Conmemorar a un mártir como monseñor Romero exige conversión, es decir, vencer el deseo aparentemente irresistible de acumular dinero y juntar propiedades, de imponer la propia voluntad mediante el uso de la fuerza, de vengar las ofensas recibidas, de destruir al adversario, de abusar de los débiles, de aprovecharse de los desprevenidos. Esta dimensión negativa de la conversión es inseparable de otra positiva. La renuncia a esos aparentes bienes es seguida de la vuelta a los demás, en particular, a los vulnerables, los abandonados y los pobres. En la medida en que el converso se vuelve hacia ellos, encuentra al Dios de Jesús. Un mártir de la injusticia, de la intolerancia y de la violencia como monseñor Romero no puede ser conmemorado sin conversión.
El problema es que muchos piensan que no la necesitan, porque dicen caminar en la legalidad, atenidos a las reglas del juego. Cumplen los preceptos civiles y religiosos. Pero a su paso siembran inhumanidad al mismo tiempo que ellos mismos se deshumanizan, dominados por oscuras pasiones destructivas.
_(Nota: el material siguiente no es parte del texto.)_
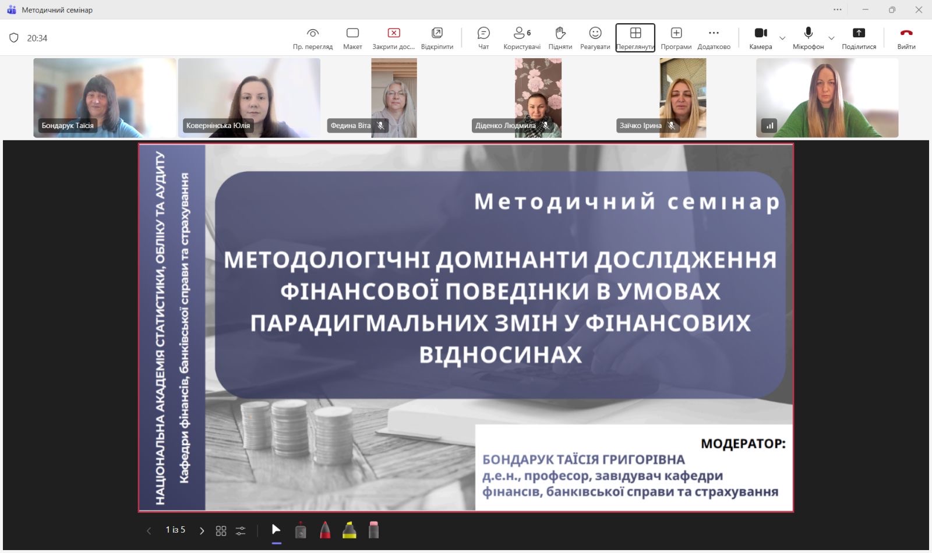Toggle Пр. перегляд private view

pyautogui.click(x=313, y=38)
Estos tales confunden la legalidad con la miseria humana, la propia y la que crean a su alrededor. Las víctimas de la injusticia y la violencia también necesitan de conversión para desterrar el resentimiento y el deseo de venganza, una reacción hasta cierto punto comprensible, pero contraria al precepto evangélico de amar al enemigo. No es la violencia la que vence al mal, sino la bondad y la misericordia. Aceptar esta realidad exige una dolorosa conversión.
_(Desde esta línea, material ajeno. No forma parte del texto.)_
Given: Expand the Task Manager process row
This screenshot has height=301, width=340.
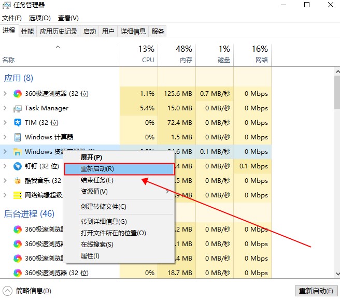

La conmemoración de monseñor Romero en el actual contexto de horror, disfrazado de justicia, muy similar al experimentado en sus días, es un nuevo llamado a la conversión. En cualquier caso, aquellos que se obstinan en caminar en las tinieblas debieran abstenerse de pedir su canonización y de invitar al papa Francisco a visitar el país. Y el cuadro que preside el salón principal de Casa Presidencial debiera ser descolgado, porque quienes se reúnen bajo su mirada sonriente no han acogido sus enseñanzas. Viven del poder y para el poder, todo lo contrario a monseñor Romero, que puso su poder arzobispal y el poder institucional de la Iglesia al servicio del pueblo salvadoreño. Monseñor Romero es un ejemplo de cómo poner el poder al servicio de las mayorías pobres de El Salvador.
La fidelidad al evangelio del reino de Dios y su justicia ha hecho de Monseñor Romero una piedra de tropiezo para quienes se niegan a convertirse. El mártir pone en evidencia la hipocresía de quienes lo celebran sin aceptar su palabra profética. Solo quienes aspiran a que se haga verdad sobre el pasado de violaciones a los derechos humanos y justicia, donde predomina la mentira y el despojo, celebran con verdad a monseñor Romero. Ellos recogen su palabra profética y sueñan con una sociedad igualitaria, solidaria y fraterna. Ese era su sueño y por eso lo mataron. Pero no ha muerto, tal como quisieron sus asesinos, sino que vive en lo mejor de su pueblo.